Of course this was inevitable since in reality I was learning how to attune to and give expression to my own Christ Self.

The process also helped me look objectively at and deal more harmoniously with internal and external issues and problems in my life. The net result was a strengthened sense of who I was and what I could accomplish and a personal contentment that I had not known before.

The Discourses of Edgar Cayce

Personally and professionally I felt motivated to study the Edgar Cayce material in depth. Famous for his trance-state ability to correctly diagnose and suggest natural and effective remedies for many illnesses, Cayce also gave psychic discourses, called ‘readings', on matters related to personal growth and spiritual development.

Time and again he pointed to the need for individuals to attune themselves through meditation to the spiritual source of their own being and to work at manifesting their spiritual nature in the physical world day by day.

The Cayce source provided a study course for those interested in working with these directives. This material also fed and nourished my own growth, especially after I joined a study group. Numerous such study groups now exist all over the world.

The Heart of Spiritual Seeking

Although Cayce himself was a practicing Christian and his psychic discourses and directions were phrased in Christian terminology, I found the material that came through him in trance to be universal in concept and application.

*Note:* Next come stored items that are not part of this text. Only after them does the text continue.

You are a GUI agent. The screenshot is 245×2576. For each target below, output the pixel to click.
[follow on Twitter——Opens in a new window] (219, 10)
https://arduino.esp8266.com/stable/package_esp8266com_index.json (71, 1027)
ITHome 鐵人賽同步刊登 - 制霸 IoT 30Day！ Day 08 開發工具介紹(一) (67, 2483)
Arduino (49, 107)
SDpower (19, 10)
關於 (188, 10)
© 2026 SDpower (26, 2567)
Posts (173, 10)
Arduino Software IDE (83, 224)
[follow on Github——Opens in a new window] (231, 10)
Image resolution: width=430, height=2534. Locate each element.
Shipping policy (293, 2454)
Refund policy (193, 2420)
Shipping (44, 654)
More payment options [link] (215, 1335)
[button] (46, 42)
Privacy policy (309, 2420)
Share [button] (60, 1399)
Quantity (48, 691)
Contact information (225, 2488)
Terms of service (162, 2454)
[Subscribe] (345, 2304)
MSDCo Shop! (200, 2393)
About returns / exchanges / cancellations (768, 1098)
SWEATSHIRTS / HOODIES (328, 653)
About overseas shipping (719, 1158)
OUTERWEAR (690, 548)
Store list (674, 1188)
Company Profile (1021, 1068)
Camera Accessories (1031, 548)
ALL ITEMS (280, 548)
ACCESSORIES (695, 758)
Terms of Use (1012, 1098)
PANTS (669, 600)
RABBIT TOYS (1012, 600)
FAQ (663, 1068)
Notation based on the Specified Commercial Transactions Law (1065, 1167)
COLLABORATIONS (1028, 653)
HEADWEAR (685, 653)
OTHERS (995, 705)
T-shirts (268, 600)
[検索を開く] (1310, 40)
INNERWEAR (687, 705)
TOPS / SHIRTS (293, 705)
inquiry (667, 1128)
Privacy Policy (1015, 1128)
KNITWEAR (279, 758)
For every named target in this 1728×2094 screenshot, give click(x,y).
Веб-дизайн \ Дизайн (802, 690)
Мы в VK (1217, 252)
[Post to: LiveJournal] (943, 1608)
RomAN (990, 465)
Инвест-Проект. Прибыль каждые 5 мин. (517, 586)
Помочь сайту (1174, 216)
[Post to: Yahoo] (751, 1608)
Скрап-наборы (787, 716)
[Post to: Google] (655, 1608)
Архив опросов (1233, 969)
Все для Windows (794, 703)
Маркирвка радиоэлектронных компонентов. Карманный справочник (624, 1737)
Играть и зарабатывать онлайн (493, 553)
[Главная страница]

It crosses all religious lines and goes right to the heart of the spiritual seeker's quest for insight and understanding. In a nutshell, what Cayce had to say was that we are all on a journey into wholeness.

He pointed to the need to go within by way of creative thought, reflection and meditation and to adjust our everyday lives in ways that would enable us to experience and express increased health and happiness.

He advocated balance between spirit, mind and body and loving service to others as the way to achieve lasting peace and serenity.